Lester closed his eyes again, but when he did he saw the colonel’s son standing there in the sunlight pointing the gun at him, his brown eyes moist with fear, one hand raised like he was getting ready to break and run, something Lester was certain the boy would have done if he’d known the truth, that the pistol was empty and useless. But Lester had denied him the truth to save himself; he had let fear have its way and now he could only imagine that it had been otherwise, that the boy dropped the weapon and ran through the coffee crowd and away, his lean arms pumping, his thick black hair jerking slightly, people getting out of his way, Lester wrestling himself from the colonel just to watch, watch that one boy fly to someplace better than this. And he thought again of the men who’d shot Esmail, practically boys themselves, letting their fear rule them as well.

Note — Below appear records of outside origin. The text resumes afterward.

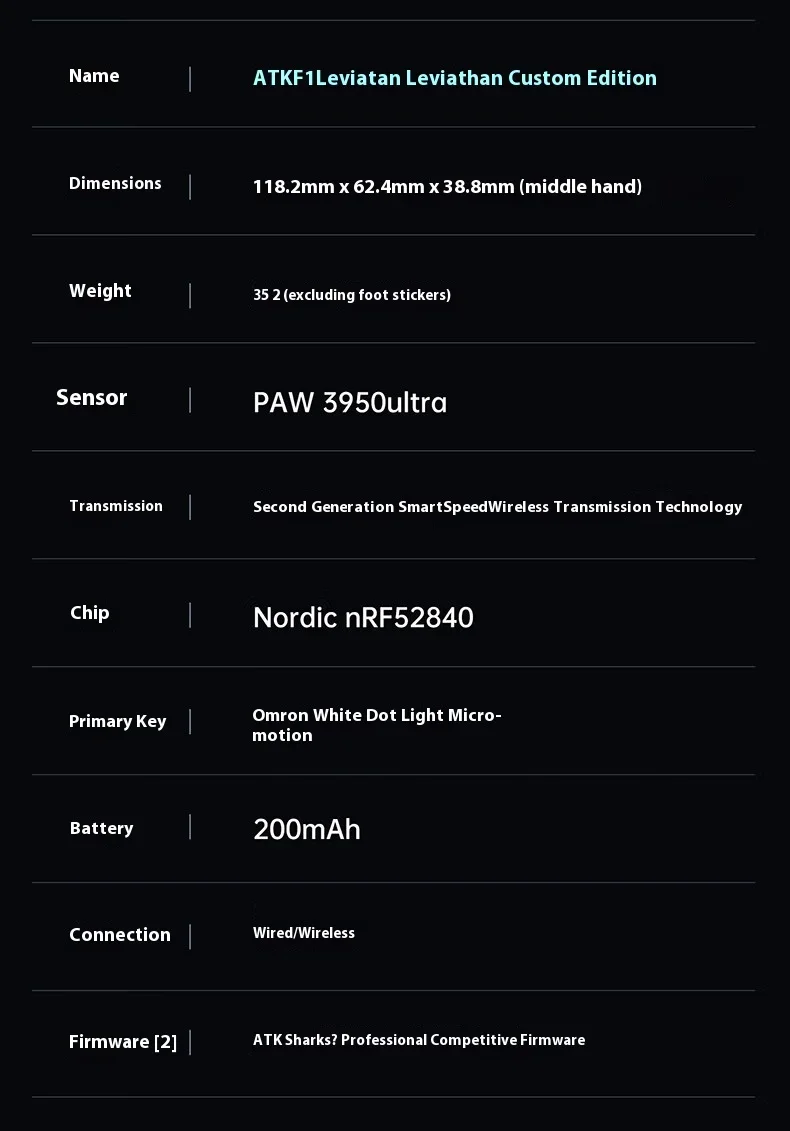790x1131 pixels.
Task: Select the Dimensions label
Action: point(115,183)
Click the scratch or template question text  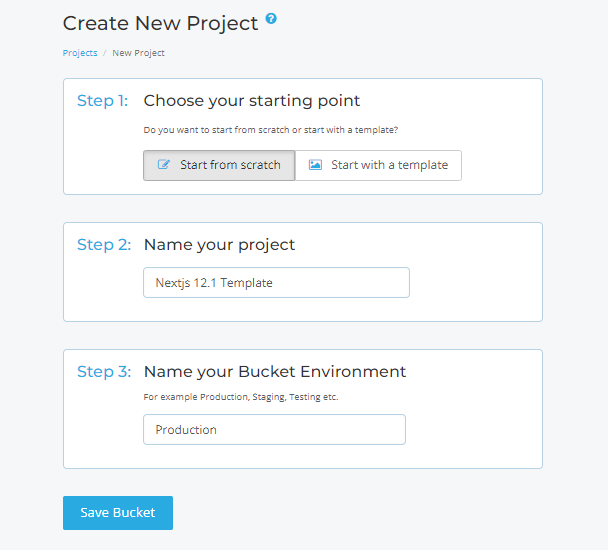[271, 130]
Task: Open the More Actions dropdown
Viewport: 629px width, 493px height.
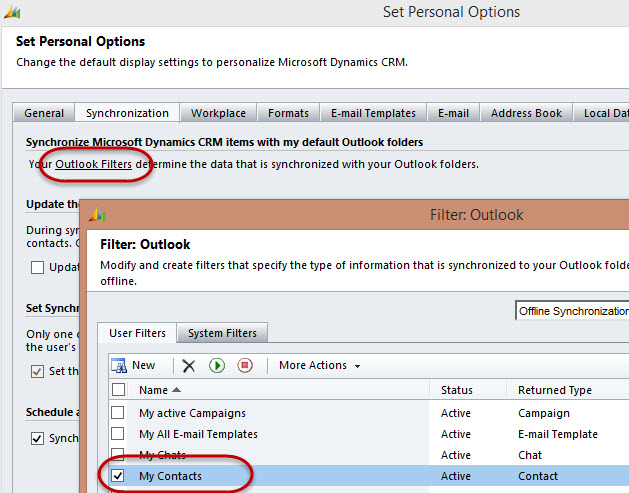Action: click(319, 366)
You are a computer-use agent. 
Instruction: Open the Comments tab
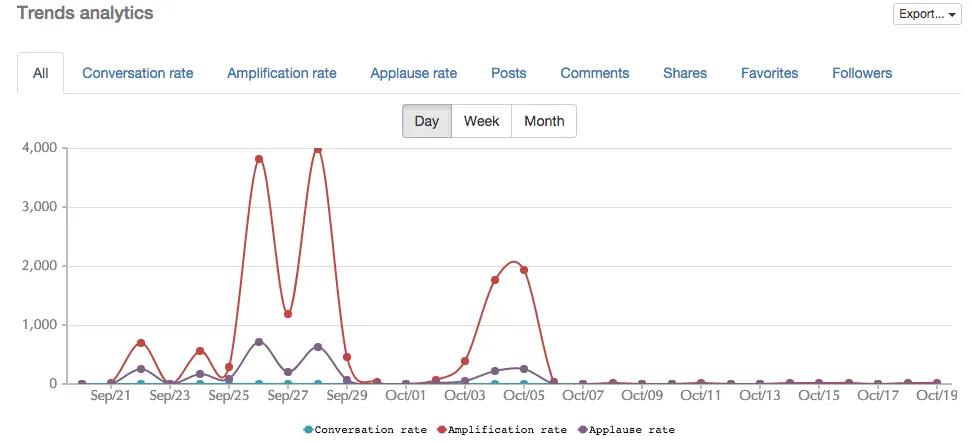pos(595,73)
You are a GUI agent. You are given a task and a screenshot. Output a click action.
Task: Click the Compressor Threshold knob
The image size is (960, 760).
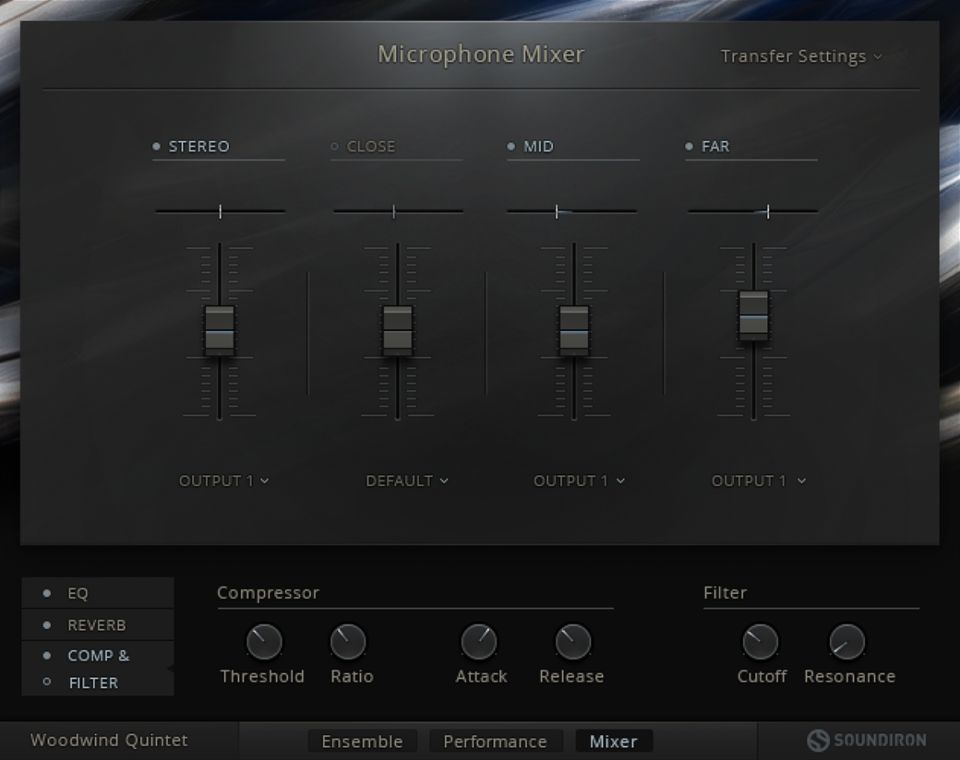tap(264, 641)
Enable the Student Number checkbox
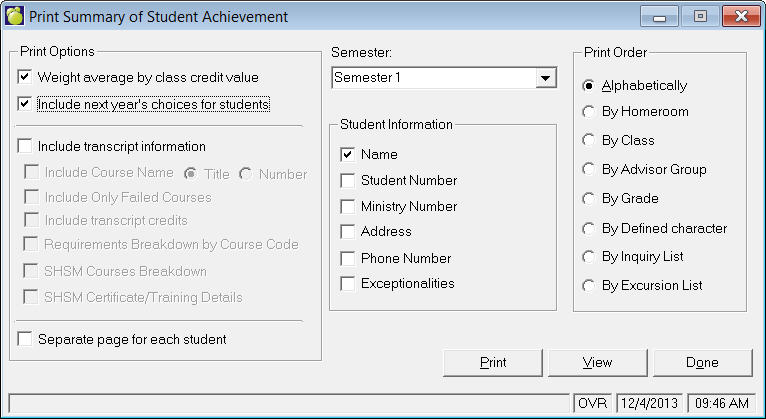 click(x=347, y=181)
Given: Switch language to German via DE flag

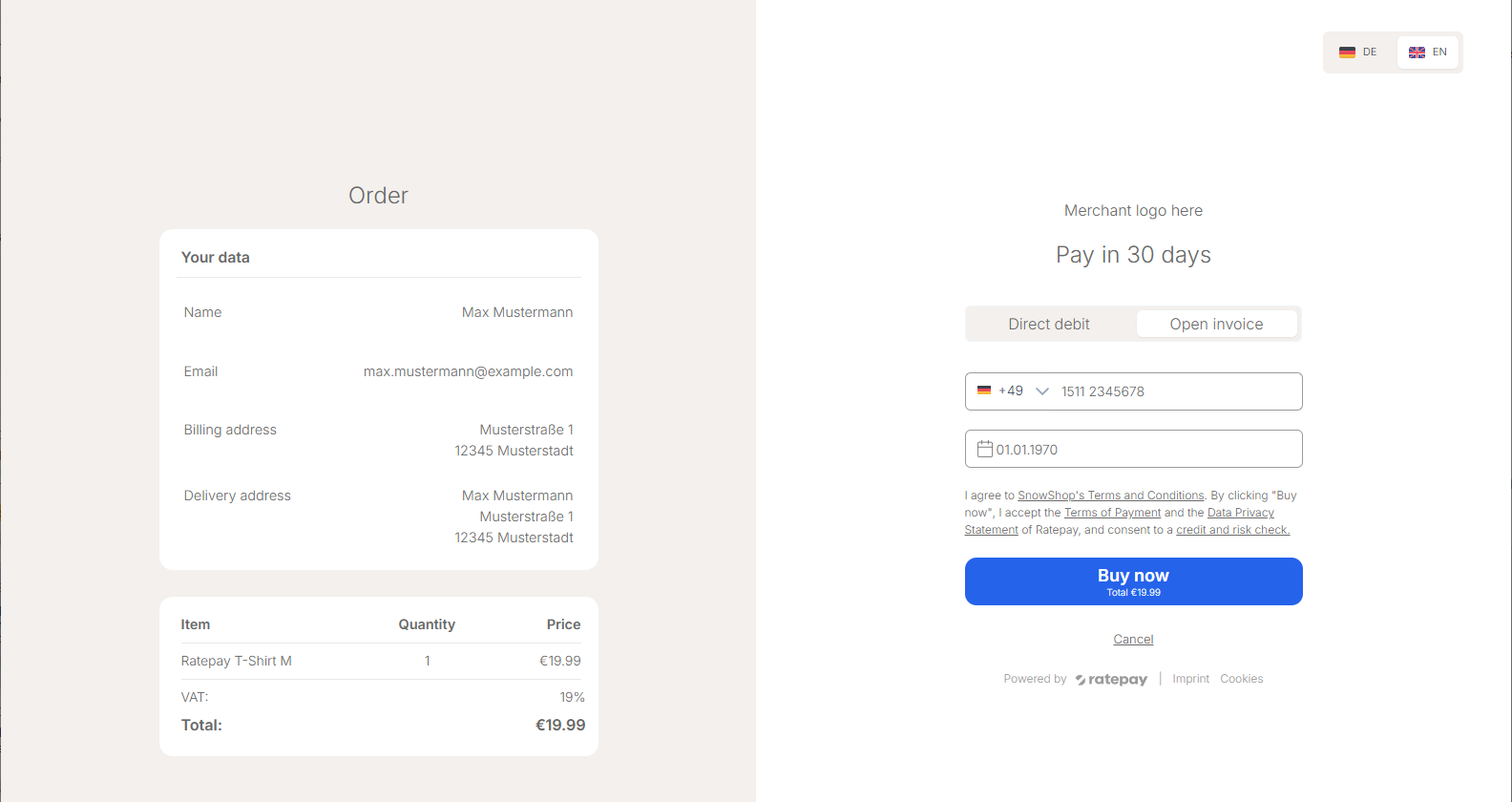Looking at the screenshot, I should click(x=1358, y=53).
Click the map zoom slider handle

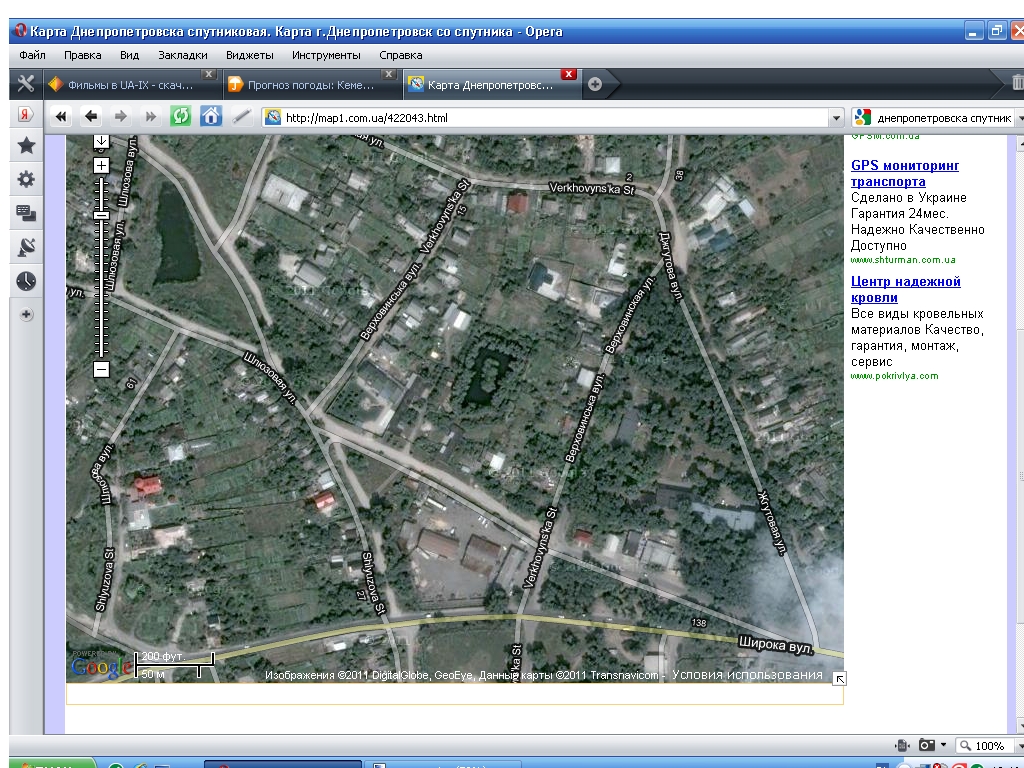(x=101, y=216)
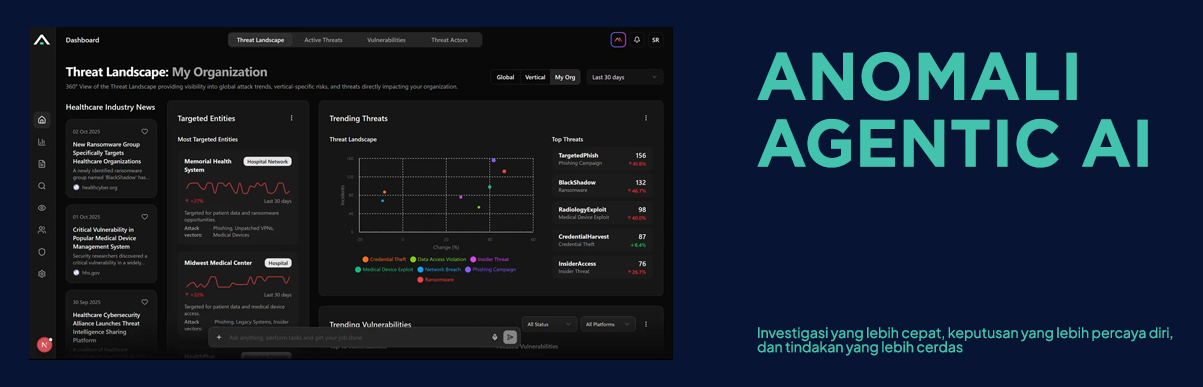The width and height of the screenshot is (1203, 387).
Task: Favorite the New Ransomware Group news card
Action: 144,131
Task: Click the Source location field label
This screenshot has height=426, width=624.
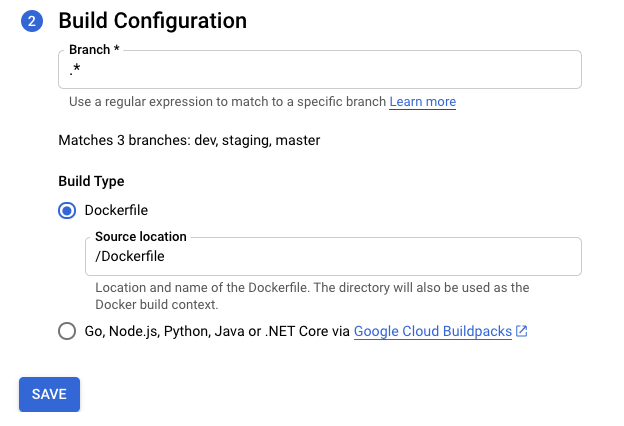Action: (141, 237)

After what seemed a long while, Lester’s body began to feel like part of the bunk. He was breathing deeply through his nose, and as sleep began to take him he mouthed a prayer for Esmail, for his full recovery, and he saw himself holding and kissing Bethany and Nate. Then he was in a boat on some river and Carol and Kathy were lying beside him and there were thunderheads in the sky but there was nothing to do about them, and so Lester closed his eyes, one arm beneath each woman. Something rumbled far off in the eastern sky. The air began to turn cool. He breathed in the smell of fish scales and perfume and damp wood. One of the women let out a whimper, as if in the middle of a bad dream, but Lester just settled deeper into the bottom of the boat and waited, waited for the river to take them where it was going to anyway, to the inevitable conclusion of all he had done and failed to do, the air cooler now, almost cold, the boat beginning to rock.